OpenTelemetry for creation, propagation, collection, processing, and exporting of trace data. OpenTelemetry is an open-source project that provides a set of APIs, libraries, agents, and other tools to enable observability in cloud-native and distributed systems. It is designed to standardize the collection, aggregation, and export of telemetry data, including traces, metrics, and logs, from applications and infrastructure components across different programming languages and platforms.
OpenTelemetry was formed by merging the OpenTracing and OpenCensus projects, and it is currently maintained by the Cloud Native Computing Foundation (CNCF). Its main goal is to make it easier for developers and operators to instrument their applications and services for monitoring and troubleshooting, without requiring them to write custom code or rely on proprietary solutions.
OpenTelemetry metrics can be exported to OpenSearch.
How to Migrate from ElasticSearch?
Amazon OpenSearch is fully compatible with the Elasticsearch API, which means that users can easily migrate their existing Elasticsearch workloads to Amazon OpenSearch without having to modify their applications or APIs.

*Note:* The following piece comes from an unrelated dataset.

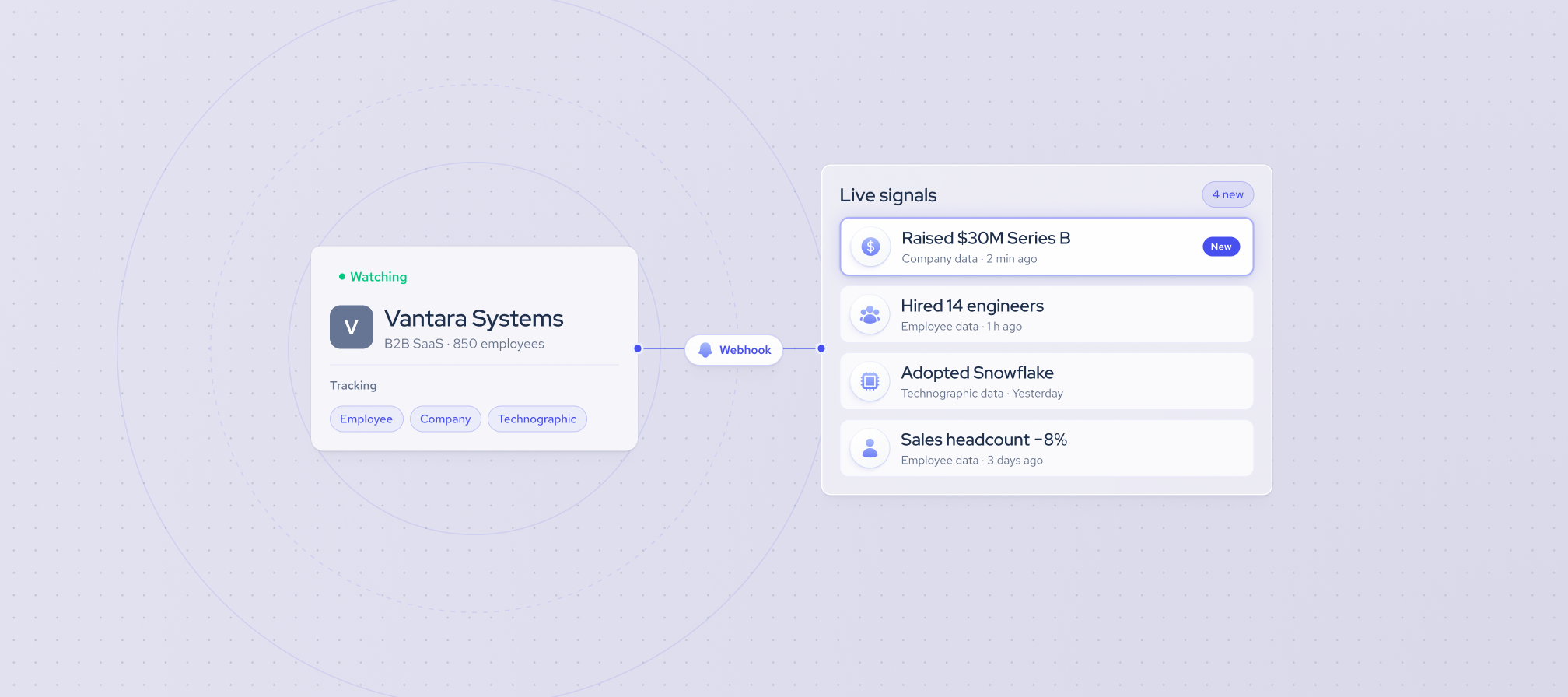This screenshot has height=697, width=1568.
Task: Click the single person headcount icon
Action: pos(870,448)
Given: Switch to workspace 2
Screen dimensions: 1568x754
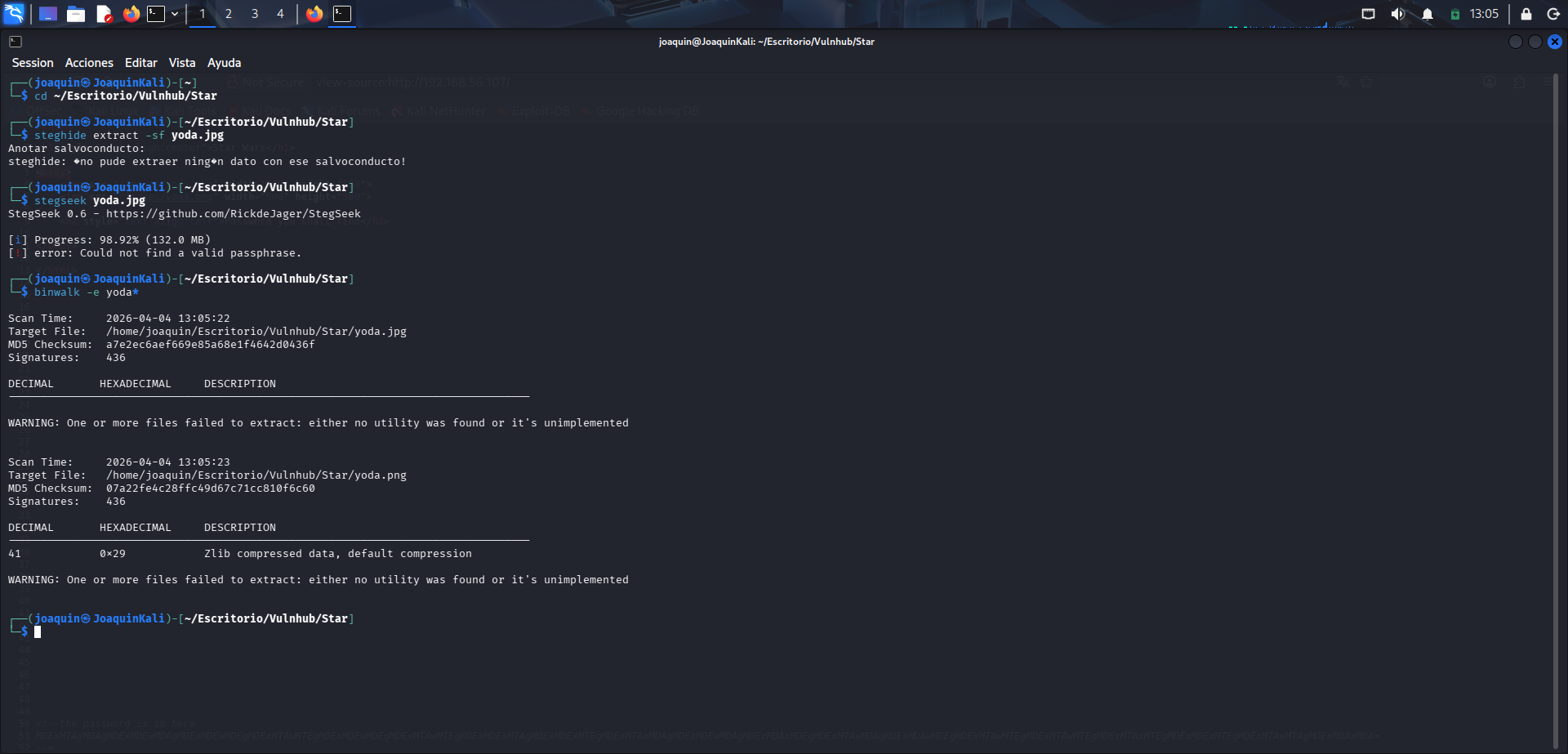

It is also integrated with other Amazon Web Services (AWS) tools and services, such as Amazon S3, Amazon Kinesis, and Amazon CloudWatch, making it easy to build and deploy complex search and analytics workflows.
How to launch OpenSearch in AWS ?
AWS offers managed cluster and Serverless. In Managed cluster, You need to provide the instance type and number of data nodes for the OpenSearch cluster.

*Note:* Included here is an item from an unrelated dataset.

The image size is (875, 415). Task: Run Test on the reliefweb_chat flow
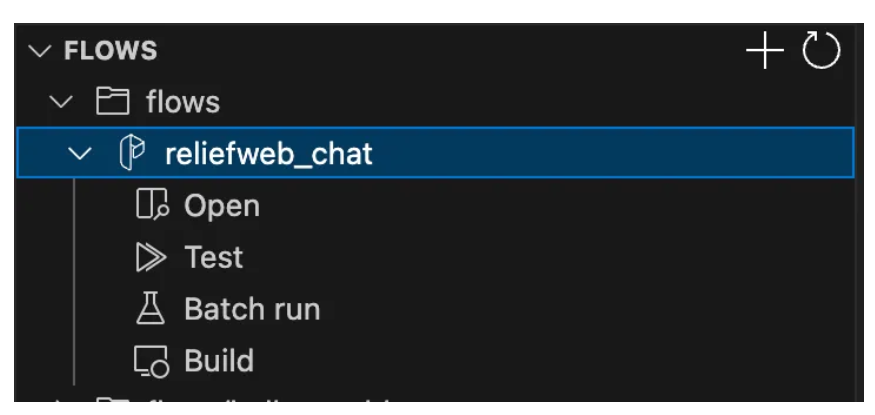tap(214, 257)
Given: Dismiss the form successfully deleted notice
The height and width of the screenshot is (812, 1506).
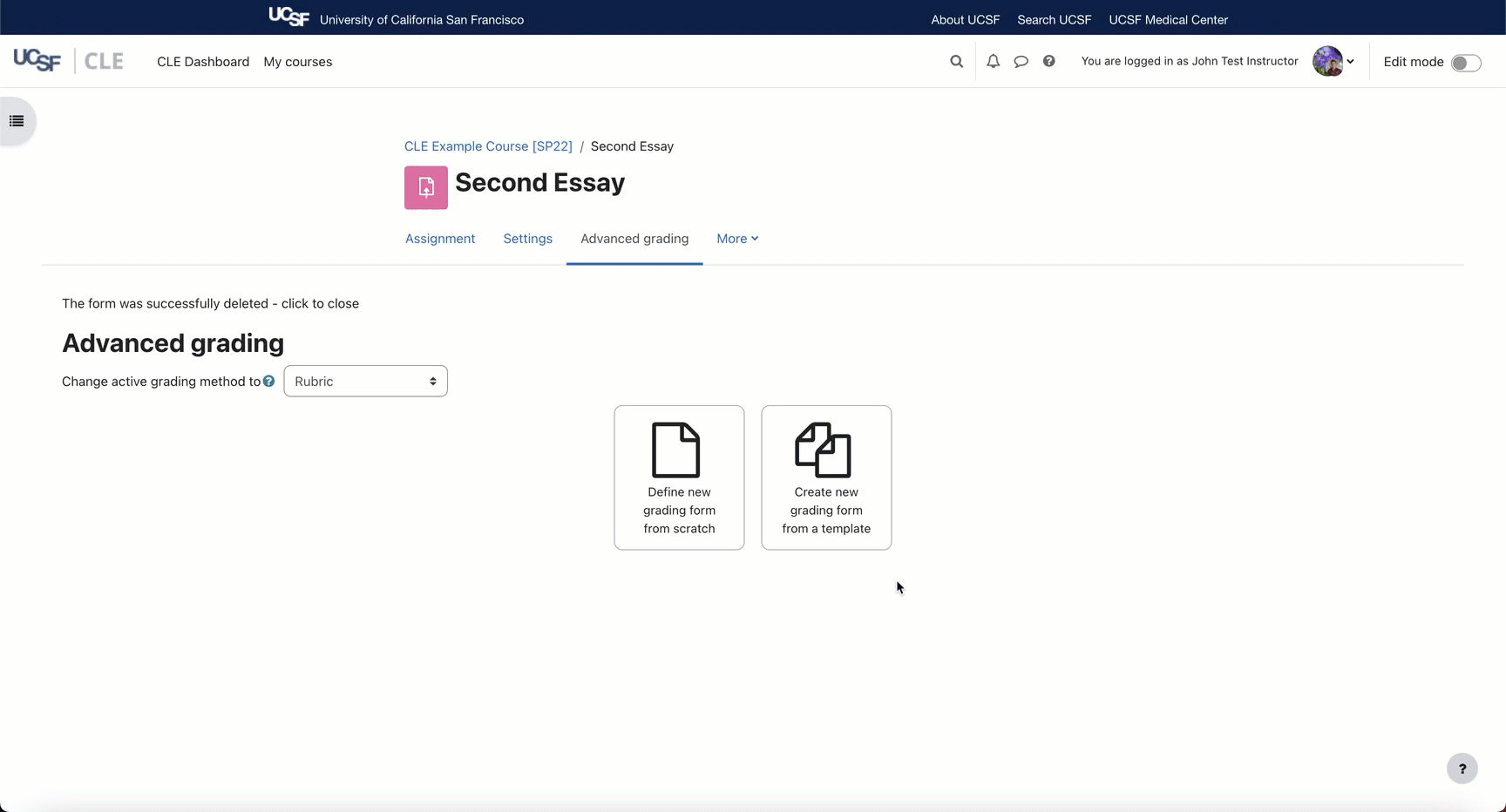Looking at the screenshot, I should click(x=210, y=304).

The below steps will guide to create the managed OpenSearch cluster in AWS.
- Create an Amazon VPC (Virtual Private Cloud): OpenSearch requires a VPC to operate. If you already have one, you can skip this step
- Launch an OpenSearch cluster: Navigate to the OpenSearch service page in the AWS Management Console and click “Create a domain”. Give your domain a name, choose the OpenSearch version and node configuration that best suits your needs, and select your VPC. You can also configure advanced settings, such as encryption and access policies, in this step
- Configure your cluster: After your cluster is created, you can configure it by adding indices and configuring access policies, among other tasks
- Access your cluster: Once your cluster is up and running, you can access it using the endpoint URL provided by AWS. You can also use Kibana, an open-source data visualization tool, to interact with your data
Please note that there may be additional steps or variations depending on your specific use case and requirements. I recommend consulting the OpenSearch documentation and AWS support resources for more information.
In Serverless option, you just need to create collections to start using the service.
Conclusion
In summary, Elasticsearch and OpenSearch are similar in many ways, but differ in ownership, licensing, governance, and development model, as well as in some technical features. The choice between the two depends on your specific use case and requirements. Elasticsearch is developed by Elastic, with contributions from a community of developers, and its roadmap is largely controlled by Elastic. OpenSearch, on the other hand, is developed and governed by the OpenSearch Foundation, a non-profit organization that includes members from several companies, and its roadmap is driven by the community.
There are also some technical differences between the two. OpenSearch includes some features that are not available in Elasticsearch, such as anomaly detection and alerting. OpenSearch also includes some performance improvements and bug fixes that are not yet available in Elasticsearch.